Scientists have generally viewed hematopoietic stem cells (HSCs) as having the singular role of remaining in the bone marrow until called upon to replenish blood and immune system cells.
But new research from the lab of HMS professor of pathology Ulrich von Andrian, published in the Nov. 30 Cell, suggests that HSCs’ biological role is far more versatile and dynamic. He and his colleagues have found that these cells can travel from the bone marrow, through the blood, to visceral organs, where they reconnoiter for pathogenic invaders. Upon encountering the enemy, they differentiate locally into whatever myeloid lineages are needed to mount a defense.
“This process changes the way we look at blood stem cells,” said von Andrian.
For almost five decades scientists have known that a fraction of HSCs sometimes migrate from the bone marrow into the bloodstream. And while scientists have observed this phenomenon, they have not known exactly why or what sort of itinerary the cells follow once in the blood.

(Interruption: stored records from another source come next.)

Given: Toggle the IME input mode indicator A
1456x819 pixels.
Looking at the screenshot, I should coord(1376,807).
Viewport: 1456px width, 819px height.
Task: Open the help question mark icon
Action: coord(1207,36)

To explore these questions, a group in von Andrian’s lab, led by postdoctoral researcher and cardiologist Steffen Massberg, extracted lymph samples from the thoracic duct of experimental mice. A major component of the lymphatic system, the duct routes excess fluids accumulating in the organs into the circulation.
After screening large samples of thoracic fluid, the researchers discovered an extremely small population of cells that, after rigorous testing, behaved identically to blood stem cells. Further tests, which involved mice genetically engineered so their blood stem cells could be detected through fluorescent microscopy, revealed that these cells were also scattered throughout visceral organs such as the liver, heart, and lung.
“Taken altogether, a picture developed suggesting that these cells migrated from the marrow and into the circulation, where they would then leak out and enter the tissue,” said Massberg. “After that, the thoracic duct would empty them back into the circulation, where they could reenter the marrow. But the question was, why? What exactly are they doing?”
The group found that the stem cells remain in the tissue for 36 hours before exiting into the thoracic duct. This suggested that the cells were conducting some kind of surveillance. To test this, Massberg and colleagues injected a bacterial endotoxin into the mouse tissue. Within a matter of days, clusters of specialized immune cells formed in the infected areas.
“Typical immune responses deplete local specialized immune cells,” said Massberg. “It appears that the hematopoietic stem cells initiate an immune response and replenish these specialized immune cells. It’s a way of sensing local environmental disturbances and responding locally.”
Ultimately, the researchers identified the molecular mechanism that explains these data.
After residing for a while in the organ tissue, the stem cells receive a lipid signal that enables them to exit into the thoracic duct. But when receptors on the stem cell surface that detect the pathogens become active, the cell’s ability to receive the lipid signal is blocked. The stem cells get stuck in the tissue, where they are then triggered to differentiate into a variety of immune cells.
“That stem cells are actually a part of the immune system, rather than just giving rise to it, is a very provocative idea,” said von Andrian, the Edward Mallinckdrot Jr. professor of immunopathology at HMS. The researchers are now looking for ways that other common diseases, like cancer, might exploit this process.